[Task objective] Examine the records below and count how many lines contain the string "computer". Give only the number.
-------- Entries shown
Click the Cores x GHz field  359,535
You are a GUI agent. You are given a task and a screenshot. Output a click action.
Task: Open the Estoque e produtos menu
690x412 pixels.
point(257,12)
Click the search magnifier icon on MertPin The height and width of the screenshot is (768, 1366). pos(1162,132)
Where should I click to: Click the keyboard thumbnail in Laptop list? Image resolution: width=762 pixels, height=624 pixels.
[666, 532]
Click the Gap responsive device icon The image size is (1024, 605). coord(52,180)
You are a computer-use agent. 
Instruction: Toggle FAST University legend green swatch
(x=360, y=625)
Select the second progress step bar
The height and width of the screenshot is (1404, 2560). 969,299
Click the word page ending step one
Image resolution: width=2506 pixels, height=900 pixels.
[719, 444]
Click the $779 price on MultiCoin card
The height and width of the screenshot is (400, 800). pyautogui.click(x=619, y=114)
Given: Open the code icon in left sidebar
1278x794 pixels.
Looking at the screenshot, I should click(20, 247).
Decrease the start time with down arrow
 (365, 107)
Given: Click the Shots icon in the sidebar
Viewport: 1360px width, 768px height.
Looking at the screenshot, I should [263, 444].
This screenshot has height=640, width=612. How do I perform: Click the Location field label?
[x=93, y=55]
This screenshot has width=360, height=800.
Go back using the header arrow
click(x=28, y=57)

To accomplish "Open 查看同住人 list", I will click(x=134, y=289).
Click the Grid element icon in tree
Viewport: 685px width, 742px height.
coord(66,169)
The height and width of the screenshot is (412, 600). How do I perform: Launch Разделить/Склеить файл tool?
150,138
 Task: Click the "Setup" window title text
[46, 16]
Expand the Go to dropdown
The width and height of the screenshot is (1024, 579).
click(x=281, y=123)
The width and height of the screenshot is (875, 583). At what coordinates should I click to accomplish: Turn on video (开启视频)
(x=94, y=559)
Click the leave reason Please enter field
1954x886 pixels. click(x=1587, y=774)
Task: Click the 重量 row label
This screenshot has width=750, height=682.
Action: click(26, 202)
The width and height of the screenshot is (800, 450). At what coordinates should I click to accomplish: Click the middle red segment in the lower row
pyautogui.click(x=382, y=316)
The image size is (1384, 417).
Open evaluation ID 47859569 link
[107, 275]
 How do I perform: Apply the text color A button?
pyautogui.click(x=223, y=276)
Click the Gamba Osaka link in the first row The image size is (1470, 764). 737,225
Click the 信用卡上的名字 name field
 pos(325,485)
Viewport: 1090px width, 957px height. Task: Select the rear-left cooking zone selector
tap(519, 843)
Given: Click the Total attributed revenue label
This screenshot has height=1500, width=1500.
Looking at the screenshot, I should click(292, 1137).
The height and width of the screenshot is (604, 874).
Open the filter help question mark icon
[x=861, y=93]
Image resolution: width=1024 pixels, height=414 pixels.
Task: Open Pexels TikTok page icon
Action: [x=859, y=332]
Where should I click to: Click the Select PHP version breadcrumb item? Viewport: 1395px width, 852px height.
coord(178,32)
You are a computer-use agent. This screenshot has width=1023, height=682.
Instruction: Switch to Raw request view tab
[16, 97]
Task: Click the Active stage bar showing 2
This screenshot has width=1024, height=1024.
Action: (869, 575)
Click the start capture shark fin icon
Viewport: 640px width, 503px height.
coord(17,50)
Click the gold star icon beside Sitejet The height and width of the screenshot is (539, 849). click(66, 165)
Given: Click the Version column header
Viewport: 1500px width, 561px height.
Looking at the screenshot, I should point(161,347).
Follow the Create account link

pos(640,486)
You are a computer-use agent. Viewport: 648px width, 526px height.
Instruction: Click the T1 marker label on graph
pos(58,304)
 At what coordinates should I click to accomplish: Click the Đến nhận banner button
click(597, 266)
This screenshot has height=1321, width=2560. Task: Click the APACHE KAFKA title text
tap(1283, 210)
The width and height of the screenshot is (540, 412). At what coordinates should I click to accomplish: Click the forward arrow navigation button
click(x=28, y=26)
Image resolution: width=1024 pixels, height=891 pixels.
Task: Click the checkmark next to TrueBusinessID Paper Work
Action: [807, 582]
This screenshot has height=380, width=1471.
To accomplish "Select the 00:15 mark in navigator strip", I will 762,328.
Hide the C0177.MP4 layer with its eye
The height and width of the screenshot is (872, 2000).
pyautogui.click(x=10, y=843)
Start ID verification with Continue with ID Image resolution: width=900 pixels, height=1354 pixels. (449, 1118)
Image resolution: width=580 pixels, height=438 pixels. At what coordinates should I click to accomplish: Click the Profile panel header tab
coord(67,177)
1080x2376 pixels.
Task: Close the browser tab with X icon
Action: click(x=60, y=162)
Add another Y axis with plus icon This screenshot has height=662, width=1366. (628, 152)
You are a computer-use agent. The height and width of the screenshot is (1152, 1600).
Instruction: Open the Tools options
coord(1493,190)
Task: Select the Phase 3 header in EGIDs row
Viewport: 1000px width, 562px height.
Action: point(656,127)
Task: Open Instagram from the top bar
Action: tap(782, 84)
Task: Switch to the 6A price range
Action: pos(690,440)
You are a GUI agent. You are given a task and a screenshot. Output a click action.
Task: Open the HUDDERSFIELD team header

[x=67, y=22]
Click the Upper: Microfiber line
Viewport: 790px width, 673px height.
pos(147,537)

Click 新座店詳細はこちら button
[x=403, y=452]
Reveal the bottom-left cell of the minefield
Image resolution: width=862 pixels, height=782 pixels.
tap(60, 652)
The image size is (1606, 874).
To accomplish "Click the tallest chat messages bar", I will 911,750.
----------------
[Result] 4